**WHAT YOU SHOULD DO**
Each record below is to be copied exactly; the pictures are to be omitted.

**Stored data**
- Opening Delimiter -

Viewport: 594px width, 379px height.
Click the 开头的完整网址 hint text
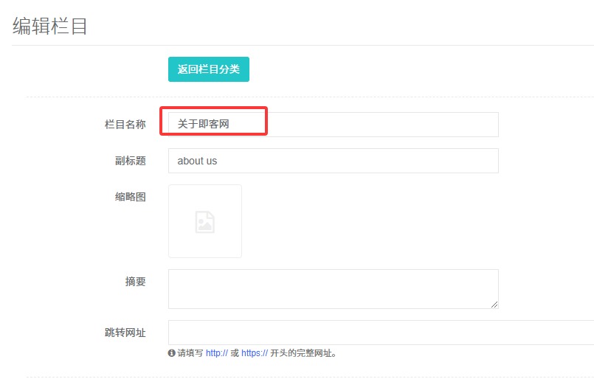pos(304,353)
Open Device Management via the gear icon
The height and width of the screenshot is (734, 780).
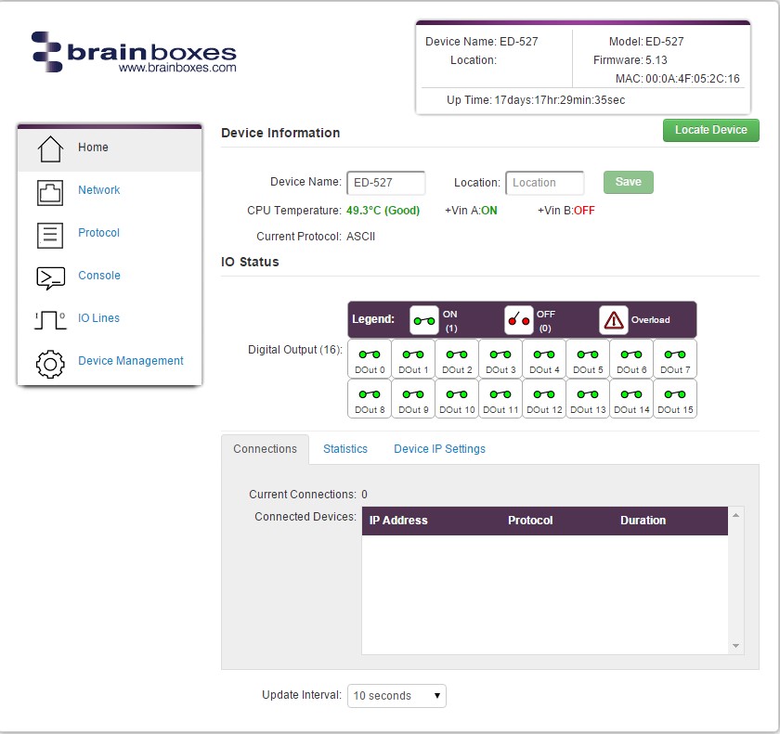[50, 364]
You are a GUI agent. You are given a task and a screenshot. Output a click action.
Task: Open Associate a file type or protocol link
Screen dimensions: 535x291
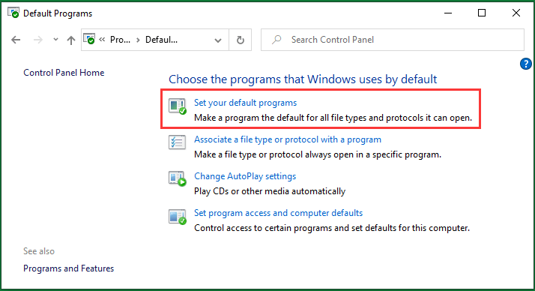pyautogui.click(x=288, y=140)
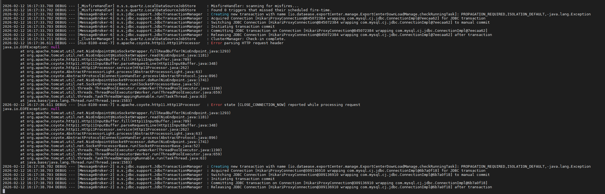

- Closing Delimiter -

**WRITTEN RESPONSE**
Viewport: 594px width, 379px height.
Click the 开头的完整网址 hint text
pos(304,353)
Open Device Management via the gear icon
The height and width of the screenshot is (734, 780).
[50, 364]
You are a GUI agent. You are given a task and a screenshot. Output a click action.
Task: Open Associate a file type or protocol link
Screen dimensions: 535x291
pyautogui.click(x=288, y=140)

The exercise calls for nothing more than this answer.